Article 2 of the Uniform Commercial Code contains powerful tools for buyers and sellers of food and other goods. A recent case out of the Georgia Supreme Court emphasizes the critical gatekeeper function of the scope section of Article 2, Section 2-102. This section provides:
Unless the context otherwise requires, this Article applies to transactions in goods; it does not apply to any transaction which although in the form of an unconditional contract to sell or present sale is intended to operate only as a security transaction nor does this Article impair or repeal any statute regulating sales to consumers, farmers or other specified classes of buyers.
Prior case law has generally distinguished between contracts whose primary purpose is the sale of goods or services. For instance, when you deal with a roofing contractor, are you buying the shingles or the installation services?
In Olé Mexican Foods, Inc. v. Hanson Staple Co. (Ga. April 28, 2009), the parties disputed whether certain packaging had met contract specifications. Without lawyers present, they negoiated a handwritten settlement agreement. The agreement included a provision whereby the buyer
would “purchase a minimum of $130,000 worth of current inventory from” [seller] and would “test the remainder of inventory and … purchase additional inventory if it meets quality expectations.”
On a motion to enforce the settlement agreement, buyer got the court to agree that "that such purchases would “be governed by the Georgia Uniform Commercial Code [UCC], and [buyer] shall retain the right to reject [seller’s product pursuant to the Georgia [UCC].”
The Georgia Court of Appeals reversed and the Georgia Supreme Court upheld the intermediate appellate court’s decision. The reasoning was that the purpose of the settlement agreement was not the sale of goods, but the settlement of a dispute over the sale of goods.
The fact that the document at issue is labeled “agreement reached in settlement” “is a good barometer of the parties’ intentions. Though the label that contracting parties affix to an agreement is not necessarily determinative of the agreement’s predominant purpose, it can constitute potent evidence of that purpose.”
Citing a number of cases, the court held that where the purpose was settlement, it would be wrong to treat the case instead as a sale of goods, bringing in the implied warranties that the language of the parties’ settlement indicated should not apply to the mandatory purchase of goods pursuant to the settlement.
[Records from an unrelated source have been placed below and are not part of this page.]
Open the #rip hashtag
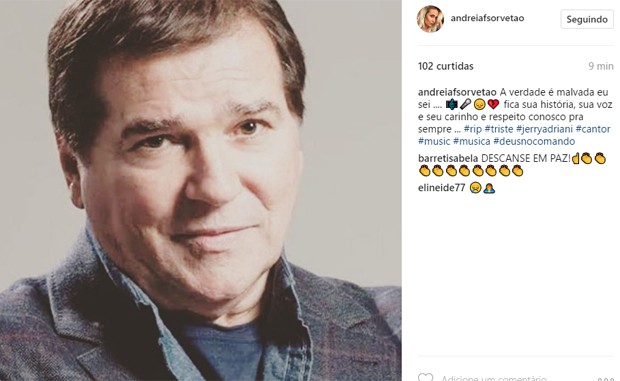620x381 pixels. coord(473,129)
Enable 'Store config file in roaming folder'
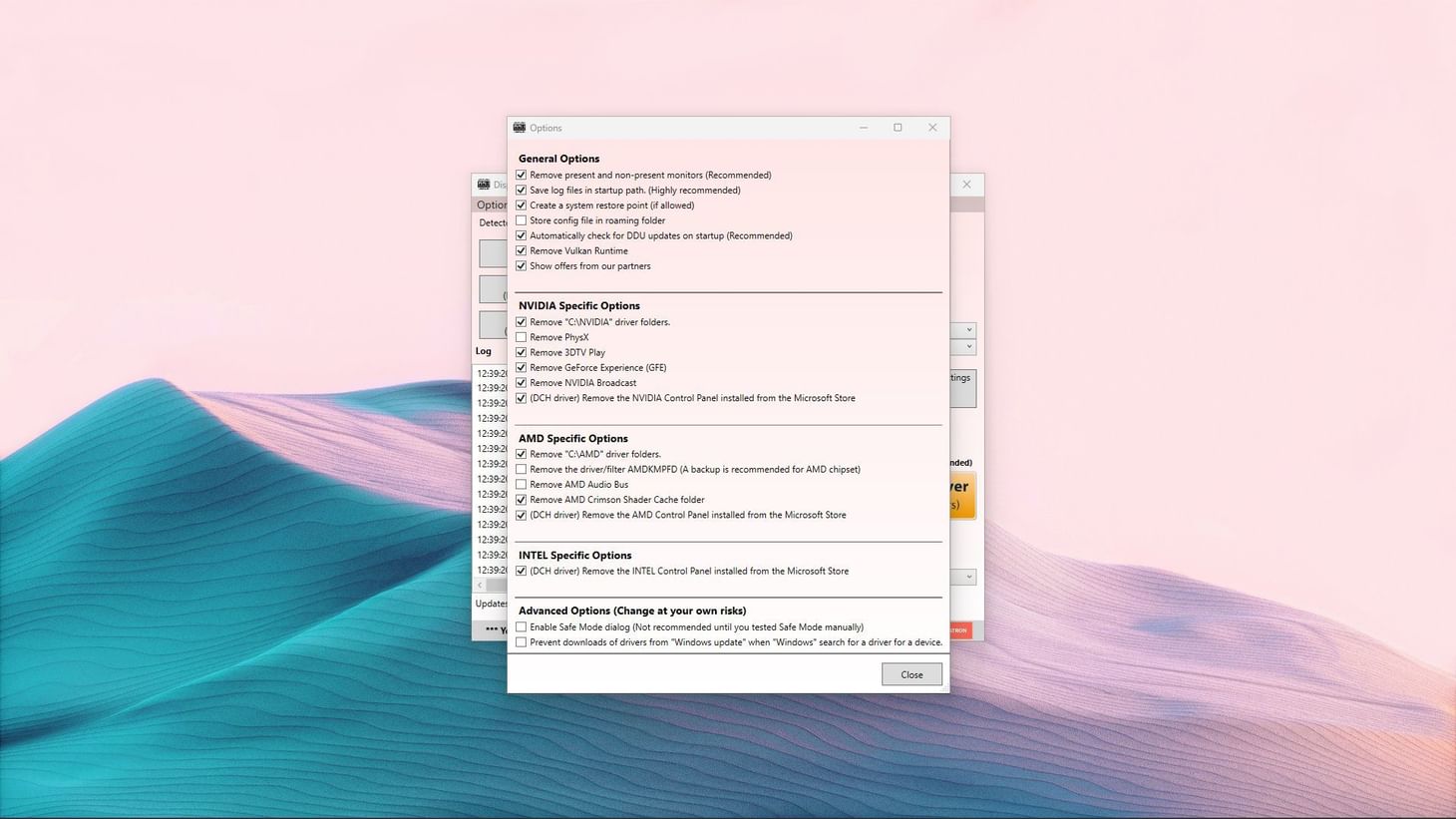Viewport: 1456px width, 819px height. click(x=522, y=219)
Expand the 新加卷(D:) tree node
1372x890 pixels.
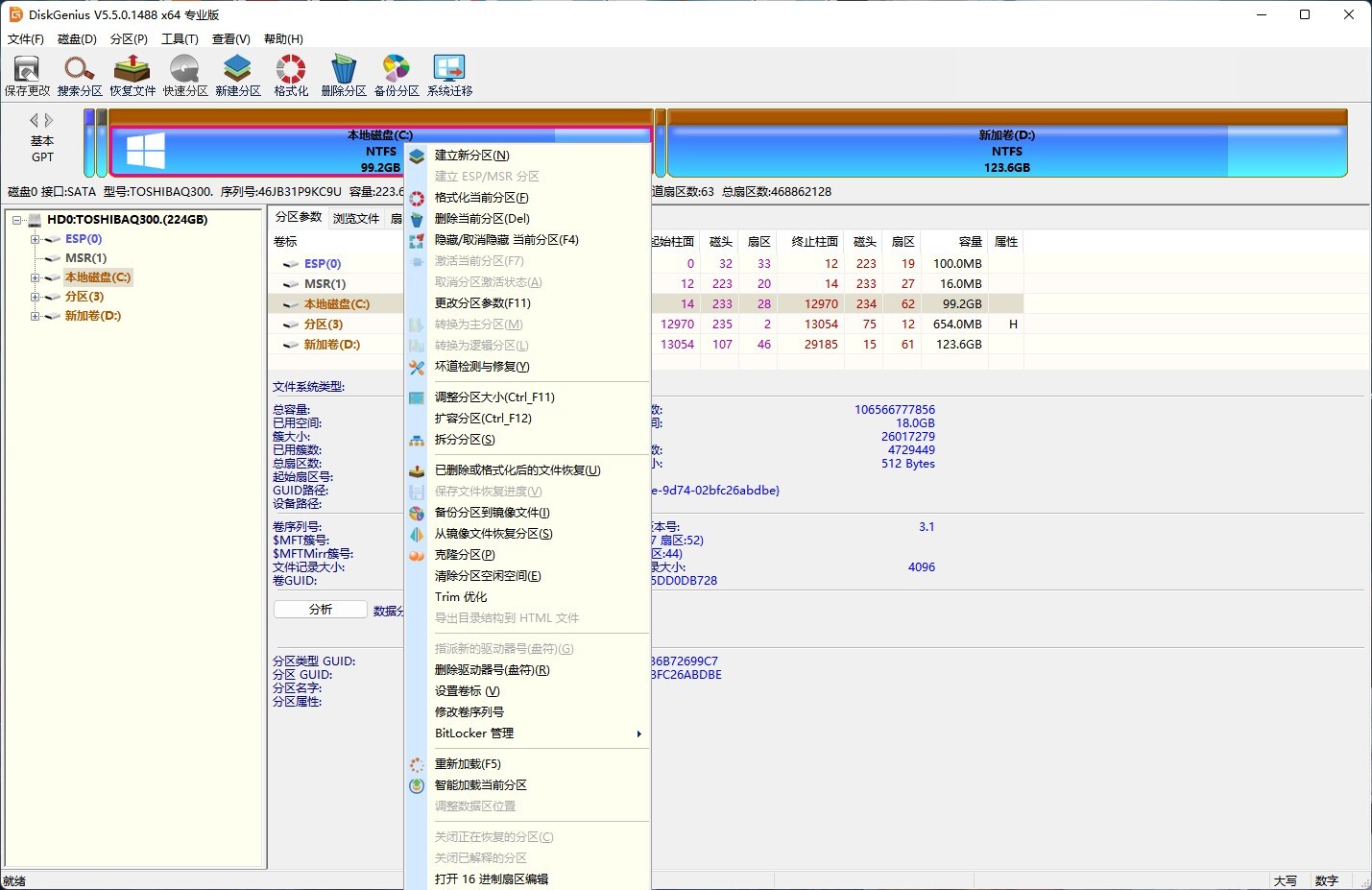(35, 316)
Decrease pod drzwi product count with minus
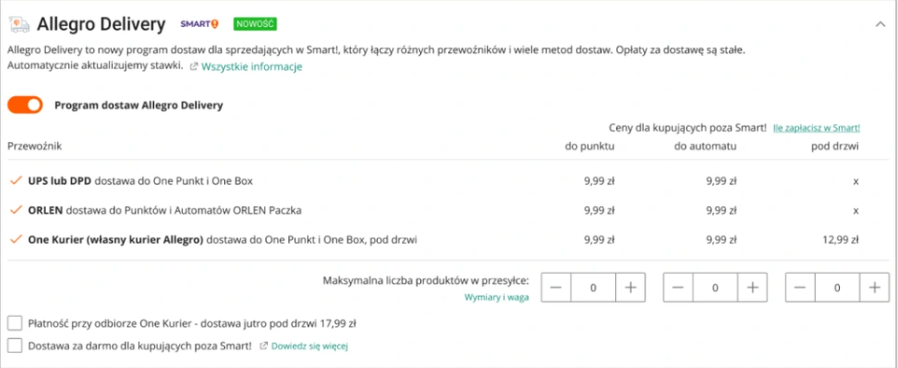 point(800,287)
one reason why the court’s holding is so clearly correct is that a contrary holding would essentially eviscerate the purpose of this particular settlement: since one of the central disputes in the underlying litigation was whether Hanson’s goods were merchantable within the meaning of the Uniform Commercial Code, and since the case was settled rather than having this issue decided by the court, applying the implied warranty of merchantability to the settlement agreement would almost certainly require the parties to relitigate the question of merchantability.
When settling a case involving goods that are alleged not to conform to the contract, then, it is often the case that the terms of the settlement might involve future shipments. It is therefore critical to recognize that the question of whether implied warranties and other Article 2 default terms should be addressed by the parties directly in the contract, and not left for later interpretation by a court. In this case, the parties settled without the benefit of counsel, and it is not inconceivable that each had a different take on whether the default warranties would apply. It is also conceivable that neither gave the question a moment’s thought until their respective lawyers looked over their handiwork
Which is another reason to have the advice of counsel when settling a case.